Un ami de Saint François de Sales "Le président Favre"

Le 25 octobre 1924

Henri ROBERT

SÉANCE PUBLIQUE ANNUELLE DES CINQ ACADÉMIES

DU SAMEDI 25 OCTOBRE 1924

UN AMI DE SAINT FRANÇOIS DE SALES

LE PRÉSIDENT FAVRE

PAR

M. HENRI-ROBERT
DÉLÉGUÉ DE L’ACADÉMIE FRANÇAISE

 

MESSIEURS,

Le véritable patriotisme, disait Fustel de Coulanges, ne saurait se concevoir sans la connaissance et l’amour du Passé, sans une sorte de religion des souvenirs glorieux qui constituent notre patrimoine historique. Par là seulement se relient les générations successives ; elles communient dans un même idéal d’honneur et s’enracinent profondément à la terre natale.

Il n’est pas une région de notre France, si belle en sa diversité, qui ne possède quelque intéressant vestige de notre histoire. Des vieilles pierres, des ruines émouvantes des monuments puissants ou pittoresques — églises, châteaux, remparts ou forteresses — évoquent le prodigieux, l’inlassable labeur ancestral, l’existence rude et la vie morale intense des siècles défunts et attestent aussi, par l’ère de splendeur et de prospérité dont ils témoignent, la force et la fécondité de la race, en des régions aujourd’hui, hélas ! trop dépeuplées...

Ce qui nous intéresse surtout, à travers ces ruines, c’est l’humanité disparue dont elles ont abrité les jours.

Témoins d’un passé mort, ces monuments séculaires en ont-ils gardé, peuvent-ils nous en redire les secrets ?

S’ils sont comme les traits de pierre qui forment le visage de la cité, ne peuvent-ils aussi en évoquer pour nous les états d’âme successifs ?

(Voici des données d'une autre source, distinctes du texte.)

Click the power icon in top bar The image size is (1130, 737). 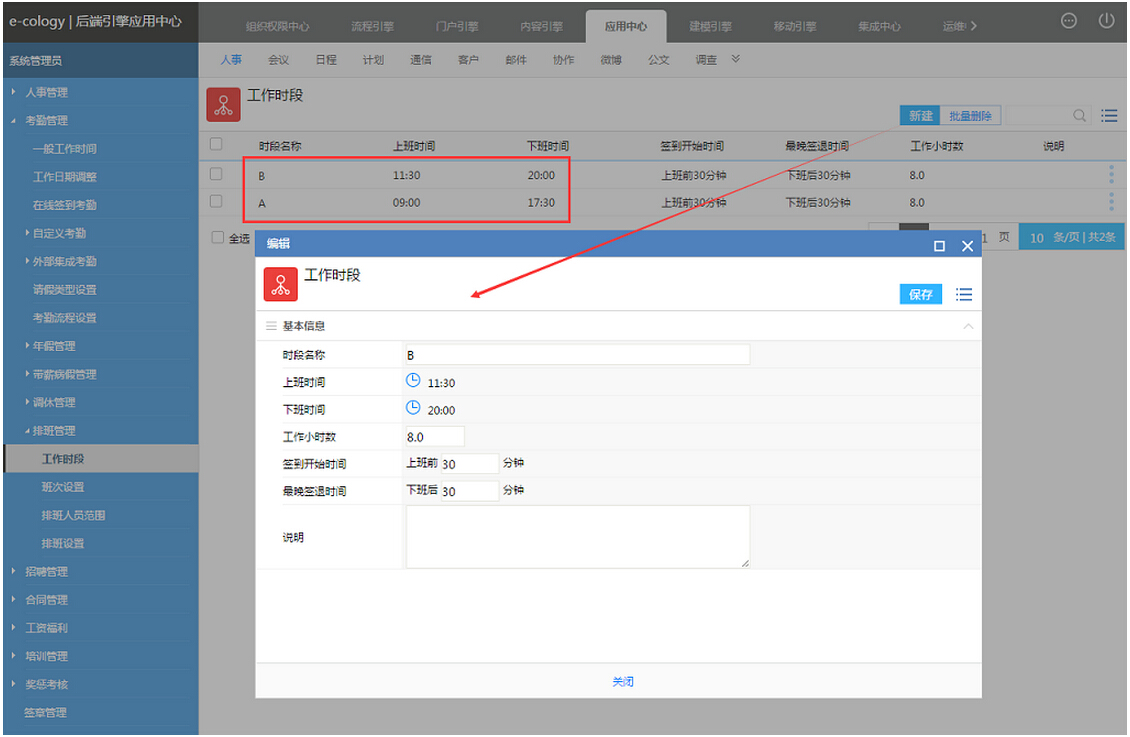1106,21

Est-ce que dans leur ombre ne vont pas se lever soudain, à notre appel, les ombres de ceux à la vie de qui ils ont participé pour qui ils ont été le cadre familier de l’existence quotidienne, avec ses amours et ses haines, ses ambitions et ses deuils, ses soucis et ses joies ?

En quoi se distinguaient-ils de nous ? Quelle fut leur formation intellectuelle ? Quels furent leurs caractères et leurs sentiments ? Comment ont-ils vécu au temps lointain où ils peuplaient et animaient ces lieux, restés depuis lors, dans leur aspect général, semblables à eux-mêmes ?

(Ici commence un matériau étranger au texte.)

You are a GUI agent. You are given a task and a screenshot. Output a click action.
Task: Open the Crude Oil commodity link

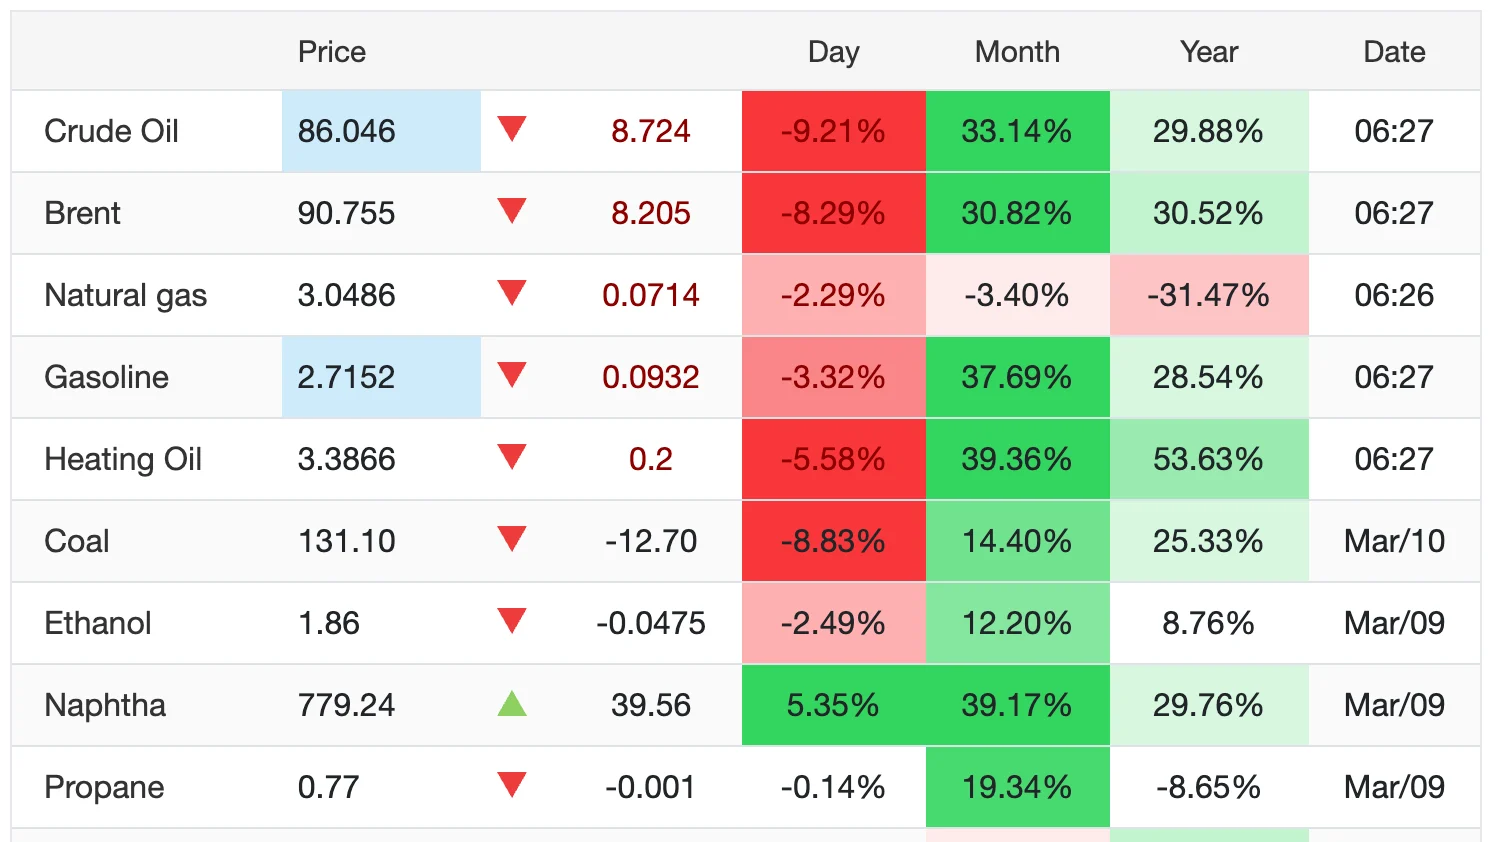pyautogui.click(x=112, y=131)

Ce paysage, aimé de nous, nous parle d’eux parce qu’ils l’ont aimé aussi. Et comme il s’enrichit ! comme il prend, pour nous, plus de sens et plus de valeur si nous savons, devant lui, évoquer du tombeau de l’oubli les figures ensevelies de ceux qui se plurent, avant nous, à venir y rêver ?

L’ombre de Lamartine ne hante-t-elle pas le lac du Bourget et les échos de ses rochers n’ont-ils pas gardé, pour ses fidèles, la plainte harmonieuse de ses nostalgiques amours ?

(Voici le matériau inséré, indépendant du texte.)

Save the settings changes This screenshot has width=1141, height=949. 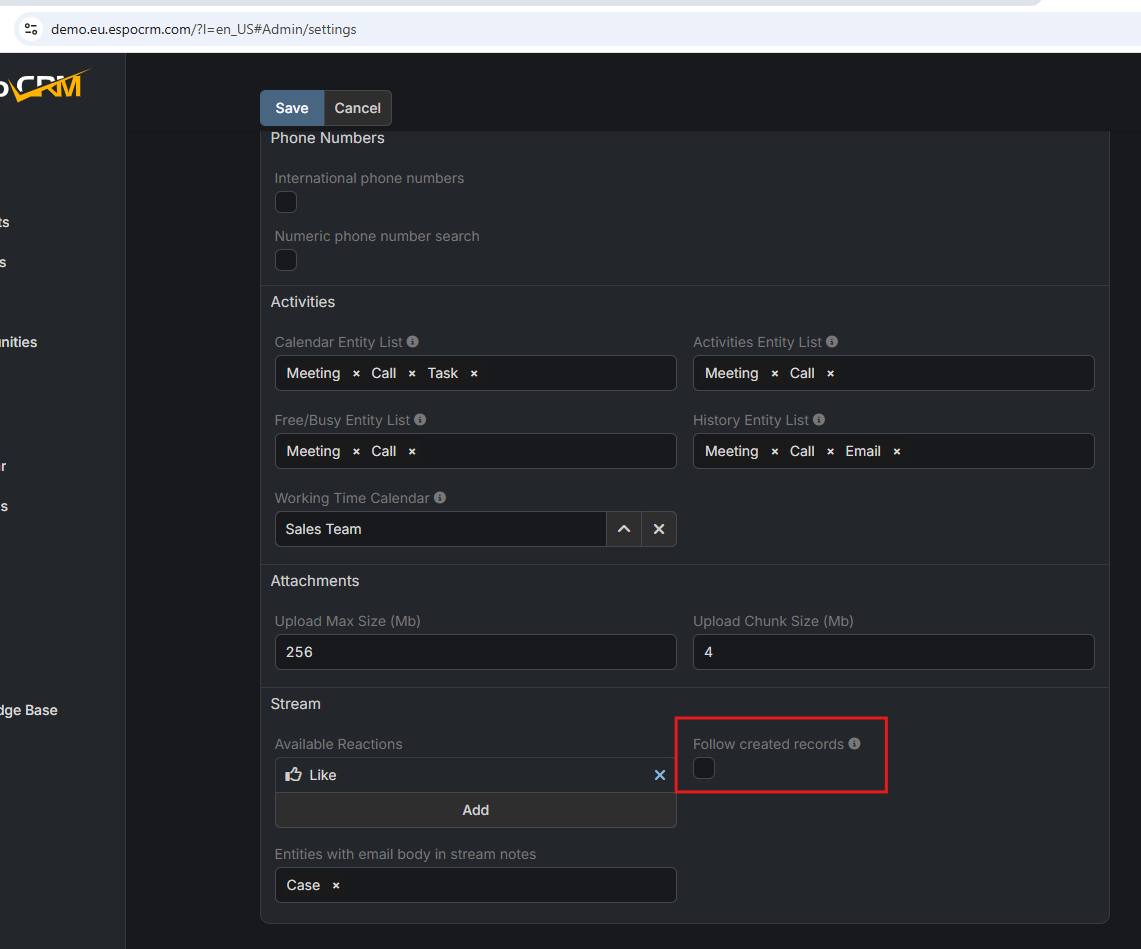click(x=292, y=108)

Le lac d’Annecy, dont l’incomparable beauté s’enrichit de tant de souvenirs, est, lui aussi, tout peuplé des fantômes du passé, au-dessus desquels plane la lumineuse et sereine figure de saint François de Sales.

« Je vais me retirer pour l’hiver dans mon petit Annecy où j’ai appris à me plaire », écrivait le saint évêque vers l’année 1610. C’était là, en effet, le centre, le foyer ardent d’où sa divine charité rayonnait inlassablement sur toute la Savoie. Là aussi eurent lieu, quelques années plus tard, au milieu d’un immense concours de fidèles éplorés, ses magnifiques funérailles.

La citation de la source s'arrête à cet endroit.